Steven Saylor
A murder on the Appian way
Men were eager to win office and even employed bribery and assassination to do so, but such was the state of affairs in the city that elections could not be held. With no one in charge, murders occurred practically every day.
The Appian Way, which was made by Appius Claudius Caecus and honours his name, extends from Rome to Capua, a journey of five days. Its breadth is such that two wagons going in opposite directions can easily pass one another. This road is one of the noteworthy sights of the world, for the stones are so finely cut, levelled and fitted together, without mortar of any sort, that the unbroken surface appears to be not a work of man, but a wondrous phenomenon of nature.

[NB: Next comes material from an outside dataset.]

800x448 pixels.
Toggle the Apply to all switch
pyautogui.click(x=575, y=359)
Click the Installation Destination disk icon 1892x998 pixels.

"Stop quoting laws to us. We carry swords."
2
CONTENTS
A Note on Names and the Hours of the Roman Day Map
Part One RIOT
Part Two ROAD
Part Three REX?
Part Four RING
Author's Note
A Note on Names
and the Hours of the Roman Day
For the names of certain historical figures in these pages, I have used familiar literary forms rather than the more authentic Latin. While their contemporaries never referred to Marcus Antonius as "Marc Antony," or to Gnaeus Pompeius Magnus as "Pompey the Great," these traditional versions carry such a magic that it seemed pedantic to resist them.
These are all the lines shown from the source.